Dataset entries
BEGIN

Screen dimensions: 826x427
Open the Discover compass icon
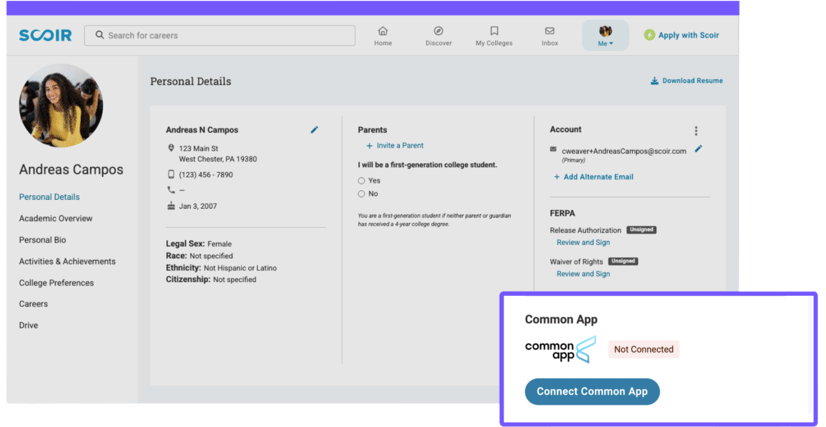438,32
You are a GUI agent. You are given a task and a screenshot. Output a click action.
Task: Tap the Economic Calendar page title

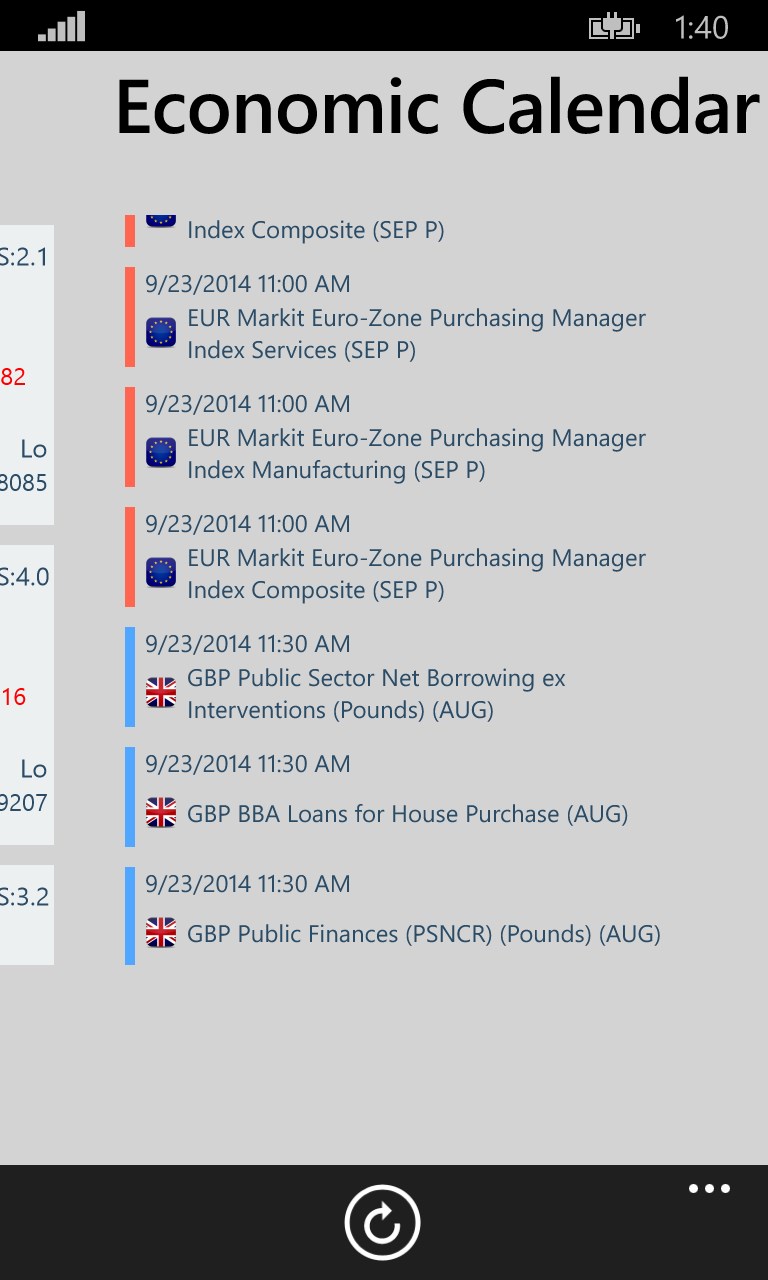[x=437, y=108]
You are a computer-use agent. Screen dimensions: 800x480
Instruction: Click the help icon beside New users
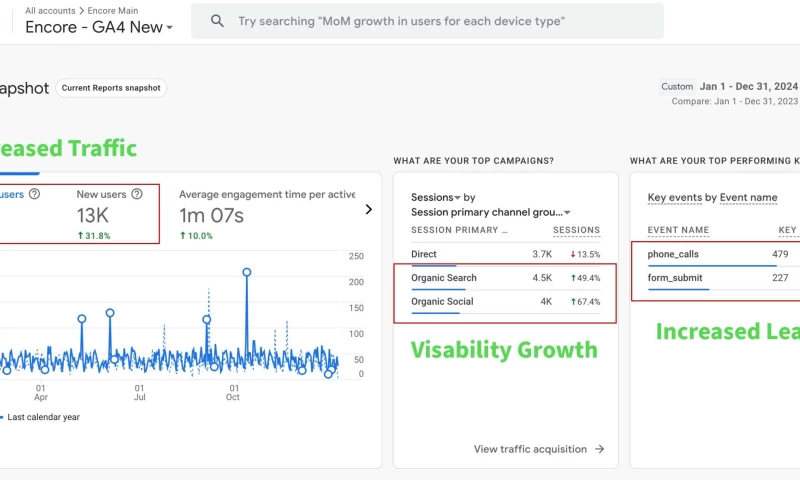point(137,194)
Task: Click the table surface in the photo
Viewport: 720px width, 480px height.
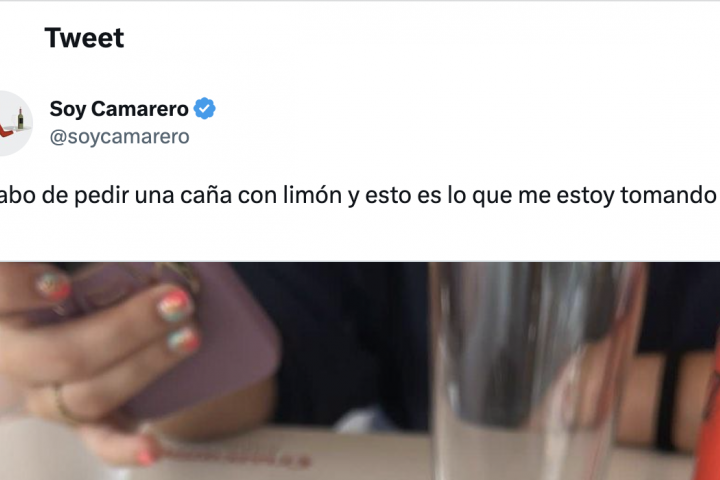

END

• [WORK TO BE COMPLETED]: Write out every record exactly. Leave the pictures out.

• [WRITTEN RESPONSE]:
Screen dimensions: 826x427
Open the Discover compass icon
438,32
You are a GUI agent. You are given a task and a screenshot. Output a click action.
Task: Tap the Economic Calendar page title

[x=437, y=108]
You are a computer-use agent. Screen dimensions: 800x480
Instruction: Click the help icon beside New users
point(137,194)
Task: Click the table surface in the photo
Viewport: 720px width, 480px height.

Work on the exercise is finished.